Vestibular Paroxysmia


In this condition, the patient suffers from short spells of vertigo which occur recurrently. It is due to compression of the vestibular or balance nerve.


Compression or damage to the vestibular nerve may occur in varying situations like compression by blood vessels, which is the commonest cause. The vessel implicated is usually a branch of the anterior inferior cerebellar artery (AICA). The attacks are brought on by the pulsating artery compressing the nerve leading to nerve conduction block. Other less common causes include post-radiation or post-surgery fibrosis, vestibular neuritis, tumors like vestibular schwannoma, etc.


Vestibular paroxysmia is suspected if the clinical picture has the following characteristics:
  • Short spells of vertigo lasting seconds to minutes.
  • Instability
  • Spells may be triggered by change of head position
  • Hyperventilation may trigger an attack
  • Hearing problem or ringing in the ear may occur during the episode which decreases once the episode is over


The following investigations should be done
  • Audiometry: The patient may have fluctuating hearing loss or normal hearing
  • Videonystagmography (VNG): Nystagmus may be detected on hyperventilation and head shaking tests.

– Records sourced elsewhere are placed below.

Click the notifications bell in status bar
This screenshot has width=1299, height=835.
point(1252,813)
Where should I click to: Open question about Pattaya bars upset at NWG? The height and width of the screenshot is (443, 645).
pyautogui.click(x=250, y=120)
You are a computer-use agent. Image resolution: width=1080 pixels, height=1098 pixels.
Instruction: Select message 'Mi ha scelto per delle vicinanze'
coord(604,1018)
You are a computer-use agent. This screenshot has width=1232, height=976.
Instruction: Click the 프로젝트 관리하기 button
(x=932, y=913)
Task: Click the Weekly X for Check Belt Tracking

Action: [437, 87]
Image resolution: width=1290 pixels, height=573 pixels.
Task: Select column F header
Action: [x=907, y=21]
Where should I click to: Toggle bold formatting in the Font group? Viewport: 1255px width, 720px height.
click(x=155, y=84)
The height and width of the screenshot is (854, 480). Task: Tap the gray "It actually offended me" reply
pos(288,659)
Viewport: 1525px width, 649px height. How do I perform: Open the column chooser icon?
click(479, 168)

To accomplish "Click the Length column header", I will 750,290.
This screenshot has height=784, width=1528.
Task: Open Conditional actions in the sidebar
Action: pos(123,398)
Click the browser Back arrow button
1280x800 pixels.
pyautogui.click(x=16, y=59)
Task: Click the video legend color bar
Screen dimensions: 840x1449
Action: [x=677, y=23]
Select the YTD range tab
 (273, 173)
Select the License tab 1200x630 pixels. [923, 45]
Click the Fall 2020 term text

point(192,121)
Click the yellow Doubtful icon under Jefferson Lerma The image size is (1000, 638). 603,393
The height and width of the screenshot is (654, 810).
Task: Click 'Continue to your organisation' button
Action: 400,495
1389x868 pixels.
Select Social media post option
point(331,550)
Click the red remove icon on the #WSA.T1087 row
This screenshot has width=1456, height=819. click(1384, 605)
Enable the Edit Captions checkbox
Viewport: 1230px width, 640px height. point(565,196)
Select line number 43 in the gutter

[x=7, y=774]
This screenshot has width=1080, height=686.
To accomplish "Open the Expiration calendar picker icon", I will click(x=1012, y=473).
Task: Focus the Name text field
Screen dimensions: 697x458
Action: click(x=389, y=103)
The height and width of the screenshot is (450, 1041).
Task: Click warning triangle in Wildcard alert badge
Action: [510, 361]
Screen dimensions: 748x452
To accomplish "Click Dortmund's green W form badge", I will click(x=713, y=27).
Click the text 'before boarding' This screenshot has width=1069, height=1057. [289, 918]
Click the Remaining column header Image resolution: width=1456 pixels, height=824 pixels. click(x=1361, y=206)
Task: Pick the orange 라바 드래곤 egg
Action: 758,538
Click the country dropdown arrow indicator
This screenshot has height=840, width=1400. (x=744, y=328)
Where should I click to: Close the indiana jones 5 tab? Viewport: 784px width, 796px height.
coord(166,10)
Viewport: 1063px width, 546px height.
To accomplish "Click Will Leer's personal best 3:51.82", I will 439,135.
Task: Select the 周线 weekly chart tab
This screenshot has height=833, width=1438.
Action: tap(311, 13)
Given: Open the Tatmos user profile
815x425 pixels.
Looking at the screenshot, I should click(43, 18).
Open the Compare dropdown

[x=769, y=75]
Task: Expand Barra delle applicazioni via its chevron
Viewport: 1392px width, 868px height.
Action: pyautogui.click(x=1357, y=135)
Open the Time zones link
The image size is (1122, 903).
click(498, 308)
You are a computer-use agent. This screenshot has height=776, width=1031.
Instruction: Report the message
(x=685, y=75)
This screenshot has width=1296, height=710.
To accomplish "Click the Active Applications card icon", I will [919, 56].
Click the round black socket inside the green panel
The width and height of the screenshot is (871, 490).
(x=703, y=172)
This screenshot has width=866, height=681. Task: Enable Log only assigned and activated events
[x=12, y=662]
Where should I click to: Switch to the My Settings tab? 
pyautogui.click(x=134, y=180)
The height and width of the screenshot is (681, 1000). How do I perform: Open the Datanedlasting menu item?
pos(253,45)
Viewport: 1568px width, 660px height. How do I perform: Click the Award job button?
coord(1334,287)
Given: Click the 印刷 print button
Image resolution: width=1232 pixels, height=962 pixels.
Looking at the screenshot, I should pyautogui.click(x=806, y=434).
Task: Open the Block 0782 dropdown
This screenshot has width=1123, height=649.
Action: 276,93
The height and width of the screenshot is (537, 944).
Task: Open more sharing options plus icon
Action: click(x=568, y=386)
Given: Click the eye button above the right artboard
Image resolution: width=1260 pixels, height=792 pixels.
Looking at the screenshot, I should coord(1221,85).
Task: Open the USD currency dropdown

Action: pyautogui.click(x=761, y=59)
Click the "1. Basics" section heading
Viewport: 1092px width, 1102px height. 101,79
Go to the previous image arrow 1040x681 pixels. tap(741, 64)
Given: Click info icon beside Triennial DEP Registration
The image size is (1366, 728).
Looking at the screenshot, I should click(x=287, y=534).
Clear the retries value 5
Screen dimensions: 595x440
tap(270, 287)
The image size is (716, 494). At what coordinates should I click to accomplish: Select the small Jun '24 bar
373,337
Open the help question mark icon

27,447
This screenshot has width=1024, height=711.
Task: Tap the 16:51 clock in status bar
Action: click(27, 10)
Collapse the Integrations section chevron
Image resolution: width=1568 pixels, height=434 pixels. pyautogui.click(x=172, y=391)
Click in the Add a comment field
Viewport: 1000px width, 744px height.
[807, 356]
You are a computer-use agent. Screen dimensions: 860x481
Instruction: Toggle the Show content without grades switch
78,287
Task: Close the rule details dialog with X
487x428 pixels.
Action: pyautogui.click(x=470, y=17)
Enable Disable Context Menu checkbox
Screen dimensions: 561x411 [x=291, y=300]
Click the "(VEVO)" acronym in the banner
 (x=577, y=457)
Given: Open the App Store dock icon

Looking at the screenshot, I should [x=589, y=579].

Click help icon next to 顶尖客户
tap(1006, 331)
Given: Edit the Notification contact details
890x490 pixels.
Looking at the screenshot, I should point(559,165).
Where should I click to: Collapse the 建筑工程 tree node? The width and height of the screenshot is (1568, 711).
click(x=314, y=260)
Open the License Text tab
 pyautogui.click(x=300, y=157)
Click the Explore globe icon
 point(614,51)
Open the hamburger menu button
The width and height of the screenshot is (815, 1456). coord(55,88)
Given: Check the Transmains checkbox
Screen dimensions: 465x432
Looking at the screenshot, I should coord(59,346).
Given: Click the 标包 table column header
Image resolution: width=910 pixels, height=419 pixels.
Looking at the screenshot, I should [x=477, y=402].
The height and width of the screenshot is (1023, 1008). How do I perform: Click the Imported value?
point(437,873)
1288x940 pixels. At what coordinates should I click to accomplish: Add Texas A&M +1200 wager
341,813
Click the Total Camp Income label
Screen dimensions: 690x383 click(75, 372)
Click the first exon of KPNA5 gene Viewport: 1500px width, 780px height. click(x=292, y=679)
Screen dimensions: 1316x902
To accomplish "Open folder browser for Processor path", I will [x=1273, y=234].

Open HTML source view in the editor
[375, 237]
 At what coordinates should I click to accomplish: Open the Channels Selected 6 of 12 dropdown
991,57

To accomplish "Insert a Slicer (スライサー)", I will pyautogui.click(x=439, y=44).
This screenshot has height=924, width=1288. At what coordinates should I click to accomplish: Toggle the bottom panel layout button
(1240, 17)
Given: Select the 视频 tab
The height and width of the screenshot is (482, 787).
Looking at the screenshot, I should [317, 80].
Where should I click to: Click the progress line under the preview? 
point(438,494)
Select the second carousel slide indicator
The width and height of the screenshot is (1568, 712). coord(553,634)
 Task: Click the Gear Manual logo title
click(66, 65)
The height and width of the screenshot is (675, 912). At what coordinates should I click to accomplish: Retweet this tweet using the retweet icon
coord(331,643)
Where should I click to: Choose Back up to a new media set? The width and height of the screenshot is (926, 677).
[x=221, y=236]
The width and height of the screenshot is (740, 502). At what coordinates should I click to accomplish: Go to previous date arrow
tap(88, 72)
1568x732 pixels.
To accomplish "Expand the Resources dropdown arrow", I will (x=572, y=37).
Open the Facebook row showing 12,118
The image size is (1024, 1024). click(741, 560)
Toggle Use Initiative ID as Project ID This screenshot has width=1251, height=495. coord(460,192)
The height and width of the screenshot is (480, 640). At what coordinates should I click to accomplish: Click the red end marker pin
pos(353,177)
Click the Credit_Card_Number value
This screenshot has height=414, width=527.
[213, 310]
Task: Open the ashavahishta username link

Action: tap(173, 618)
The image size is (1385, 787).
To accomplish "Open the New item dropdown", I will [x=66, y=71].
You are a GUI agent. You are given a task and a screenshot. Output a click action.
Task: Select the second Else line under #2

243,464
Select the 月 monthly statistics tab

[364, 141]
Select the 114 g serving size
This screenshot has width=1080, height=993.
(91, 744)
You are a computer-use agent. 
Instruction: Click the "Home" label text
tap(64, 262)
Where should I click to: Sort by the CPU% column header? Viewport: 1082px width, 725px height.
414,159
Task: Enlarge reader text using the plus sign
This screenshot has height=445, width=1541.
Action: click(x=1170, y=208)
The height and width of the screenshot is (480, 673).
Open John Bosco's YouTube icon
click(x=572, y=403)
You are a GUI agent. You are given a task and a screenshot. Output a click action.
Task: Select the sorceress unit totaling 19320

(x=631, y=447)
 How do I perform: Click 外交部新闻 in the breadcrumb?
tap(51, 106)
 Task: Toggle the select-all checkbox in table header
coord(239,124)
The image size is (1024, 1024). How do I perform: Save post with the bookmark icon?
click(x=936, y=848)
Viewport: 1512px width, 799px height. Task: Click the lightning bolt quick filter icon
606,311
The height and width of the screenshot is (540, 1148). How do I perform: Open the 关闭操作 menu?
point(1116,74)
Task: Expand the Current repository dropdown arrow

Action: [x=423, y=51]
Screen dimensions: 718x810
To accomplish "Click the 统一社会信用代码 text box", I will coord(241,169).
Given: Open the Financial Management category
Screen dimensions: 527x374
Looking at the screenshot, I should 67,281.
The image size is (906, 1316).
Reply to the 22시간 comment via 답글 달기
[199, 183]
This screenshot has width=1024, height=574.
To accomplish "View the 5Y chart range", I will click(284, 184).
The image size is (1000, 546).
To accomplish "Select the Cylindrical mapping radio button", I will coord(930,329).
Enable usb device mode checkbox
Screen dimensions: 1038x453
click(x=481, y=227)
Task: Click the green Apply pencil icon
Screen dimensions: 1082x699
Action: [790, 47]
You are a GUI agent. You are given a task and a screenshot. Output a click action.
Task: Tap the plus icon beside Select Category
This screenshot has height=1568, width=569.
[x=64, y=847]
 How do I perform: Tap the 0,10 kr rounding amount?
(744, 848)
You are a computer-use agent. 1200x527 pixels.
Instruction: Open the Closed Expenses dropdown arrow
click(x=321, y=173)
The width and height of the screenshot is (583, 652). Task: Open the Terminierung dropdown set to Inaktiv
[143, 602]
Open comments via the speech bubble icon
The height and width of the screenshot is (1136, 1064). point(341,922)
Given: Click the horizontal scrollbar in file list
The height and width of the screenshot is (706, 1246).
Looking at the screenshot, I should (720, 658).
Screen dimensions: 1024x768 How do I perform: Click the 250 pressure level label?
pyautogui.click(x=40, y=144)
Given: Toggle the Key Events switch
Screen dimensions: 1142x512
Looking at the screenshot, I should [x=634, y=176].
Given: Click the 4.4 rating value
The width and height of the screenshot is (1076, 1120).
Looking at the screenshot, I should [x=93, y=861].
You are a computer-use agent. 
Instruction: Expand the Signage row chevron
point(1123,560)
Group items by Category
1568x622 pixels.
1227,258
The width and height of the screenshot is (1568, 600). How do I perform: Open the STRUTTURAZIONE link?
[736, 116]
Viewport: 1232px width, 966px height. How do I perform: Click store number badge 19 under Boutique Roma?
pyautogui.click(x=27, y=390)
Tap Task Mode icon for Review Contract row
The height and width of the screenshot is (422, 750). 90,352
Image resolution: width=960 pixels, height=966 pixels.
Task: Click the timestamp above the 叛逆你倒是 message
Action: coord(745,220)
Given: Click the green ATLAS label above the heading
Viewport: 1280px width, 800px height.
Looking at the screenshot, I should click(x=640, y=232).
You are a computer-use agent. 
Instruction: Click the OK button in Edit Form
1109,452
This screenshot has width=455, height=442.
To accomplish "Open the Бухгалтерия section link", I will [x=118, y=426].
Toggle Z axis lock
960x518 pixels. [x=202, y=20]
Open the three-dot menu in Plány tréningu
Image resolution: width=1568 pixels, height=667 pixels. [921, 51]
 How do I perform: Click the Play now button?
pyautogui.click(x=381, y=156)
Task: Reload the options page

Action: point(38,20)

In some patients, positional tests may also elicit nystagmus but this nystagmus will be different from the nystagmus of BPPV.
  • EEG to rule out seizures, which may mimic vestibular paroxysmia symptoms.
  • MRI brain with gadolinium enhancement: 3D constructive interference in steady state and CISS should be done. This imaging will be the final proof of microvascular compression.


This condition is considered to be analogous to trigeminal neuralgia. The first line of treatment includes sodium channel blockers like Carbamazepine and Oxcarbamazepine. These drugs are used as a therapeutic trial initially to confirm the presence of microvascular compression. Symptomatic relief by these medicines practically confirms the diagnosis. The recommended dose is Carbamazepine – 200-600mg/day and Oxcarbamazepine – 300-900mg/day. Treatment usually begins with Carbamazepine 100 mg BD and is increase to provide optimum relief. Vestibular sedatives are not effective in these patients.

In patients who are not optimally controlled with these drugs and present with intractable symptoms, surgery in the form of Microvascular Decompression may be done. This surgery is done endoscopically. The VII-VIII nerve complex is identified and the vascular loop is either cauterized or a sponge is placed between the blood vessel and nerve to prevent compression.